After the Vega is installed , /<user home path>/.local/bin/
is automatically added to the PATH
environment variable. The setting does not take effect immediately. You can run the ls command source ~/.profile
or log in again to make the setting take effect.
If the problem persists, check whether the dask-scheduler file exists in the /<user home path>/.local/bin
directory.
If the file already exists, manually add /<user home path>/.local/bin
to the environment variable PATH
.
If multiple GPUs or NPUs are deployed on the host running Vega, you can set the following configuration items to support multiple GPUs or NPUs:
general:
parallel_search: True
parallel_fully_train: True
devices_per_trainer: 1
Where:
- parallel_search:Controls whether multiple models are searched in parallel during the model search phase, each of which uses one or more GPUs/NPUs.
- parallel_fully_train: Controls whether to train multiple models concurrently in the Fully Train phase. Each model uses one or more GPUs or NPUs.
- devices_per_trainer: If any of the preceding parameters is set to True, this parameter specifies the number of GPUs corresponding to a model.

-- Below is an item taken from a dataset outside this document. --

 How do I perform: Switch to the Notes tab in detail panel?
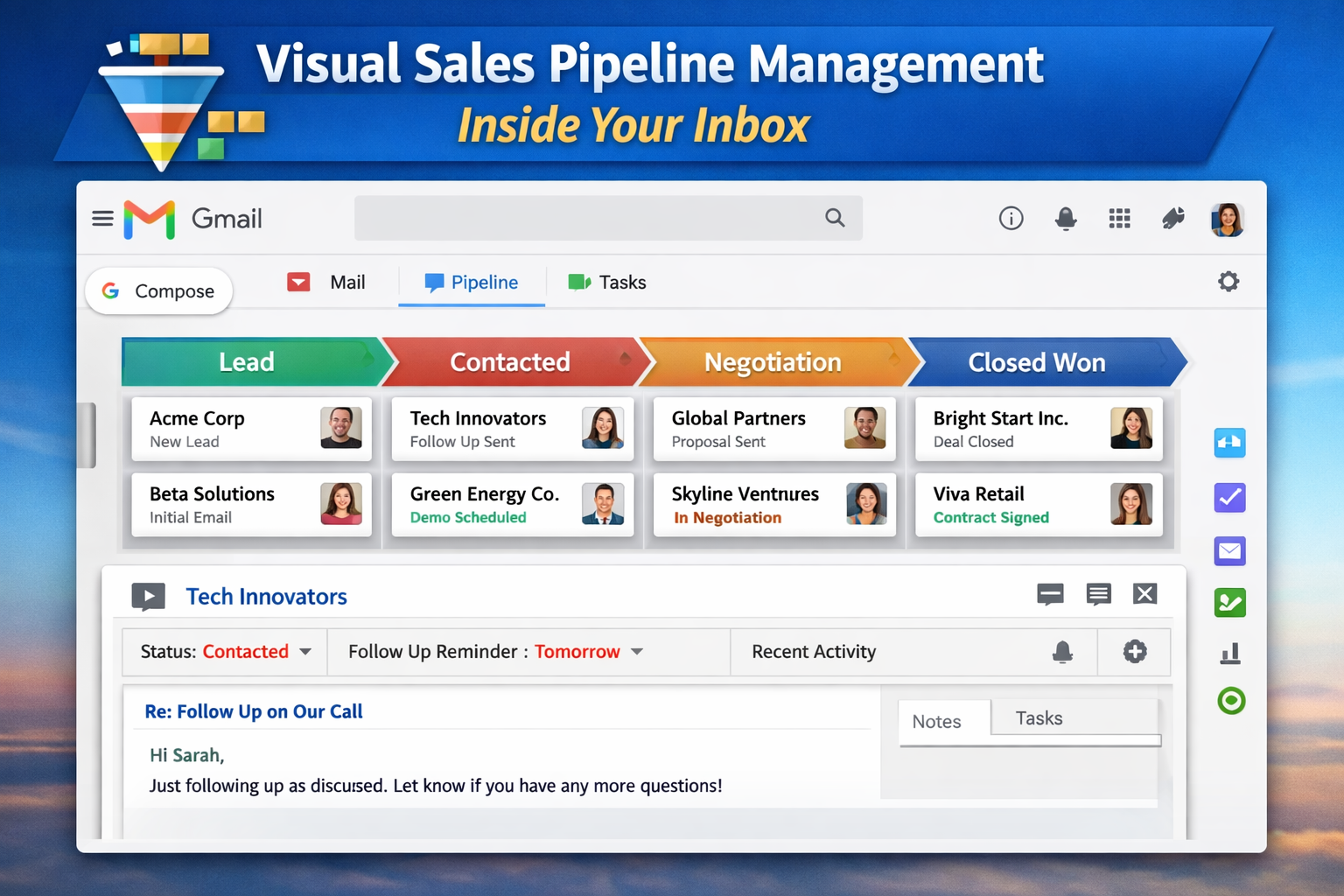939,720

Note: The CARS, DARTS, and ModularNAS algorithms do not support parallel search.
If there are multiple GPUs in the running environment, run the following command to control the GPUs used by Vega:
Using a single GPU:
CUDA_VISIBLE_DEVICES=1 python3 -m vega.pipeline ./nas/backbone_nas/backbone_nas.yml
Using multiple GPUs:
CUDA_VISIBLE_DEVICES=2,3 python3 -m vega.pipeline ./nas/backbone_nas/backbone_nas.yml
You can load the pre-training model by modifying the configuration item. For example, load the pre-training model simple_cnn.pth.
model:
model_desc:
modules: [backbone]
backbone:
type: SimpleCnn
num_class: 10
fp16: False
pretrained_model_file: "./simple_cnn.pth"

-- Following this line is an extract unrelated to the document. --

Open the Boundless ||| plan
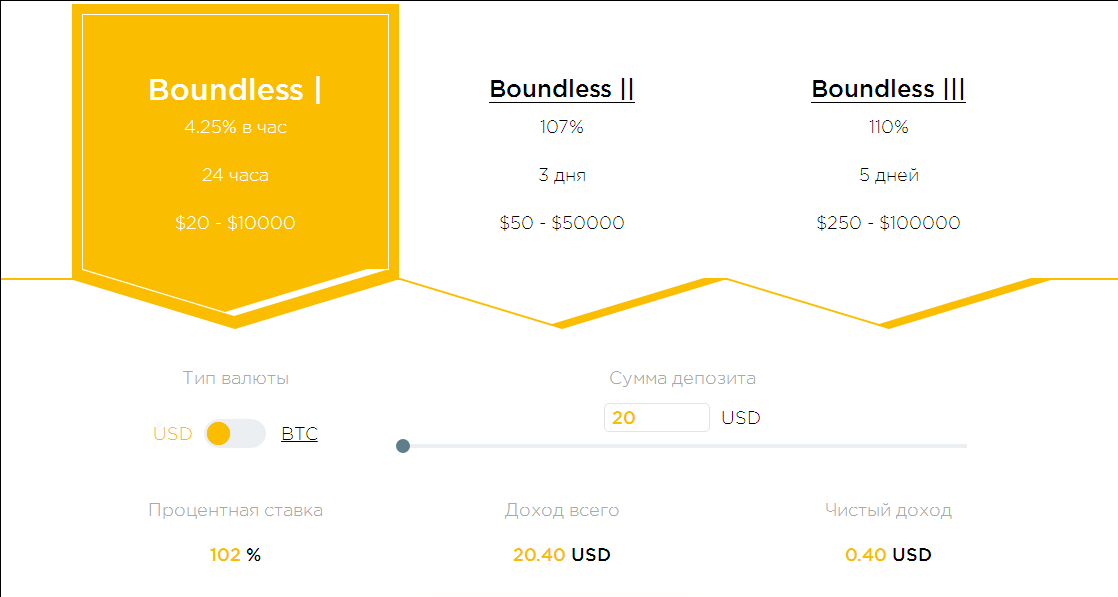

By default, Vega logs are stored in the following path:
./tasks/<task id>/logs
To configure the log level, modify the following configuration items:
general:
logger:
level: info # debug|info|warn|error|
If only the main Vega process is killed, some processes will not be stopped in time, and the resources occupied by the processes will not be released.
In safe mode, the Vega application can be terminated using the following command:
# Query the process ID of the running Vega main program.
vega-process -s
# Terminate a Vega main program and related processes.
vega-kill -s -p <pid>
# Terminate a Vega main program and related processes.
vega-kill -s -t <task id>
# Or stop all Vega-related processes at a time.
vega-kill -s -a
# If the main program is shut down normally and there are remaining related processes, you can forcibly clear the process.
vega-kill -s -f
In common mode, run the following command::
vega-process
vega-kill -p <pid>
vega-kill -a
vega-kill -f
In safe mode, run the following command to query the running Vega applications:
vega-process -s
In common mode, you can run the following command to query:
vega-process
In safe mode, you can run the following command to query the running progress of the Vega program:
vega-progress -s -t <Task ID> -r <Task Root Path>
In common mode, you can run the following command to query:
vega-progress -t <Task ID> -r <Task Root Path>
Classification model inference can be performed with the command vega-inference
, and detection model inference can be performed with the command vega-inference-det
.
Run the following command to query the command parameters:
vega-inference --help
vega-inference-det --help
During Vega running, there is a model that caches each searched network. When the number of searched networks is large, a large amount of storage space is required. Reserve sufficient disk space based on the number of search network models for each search algorithm.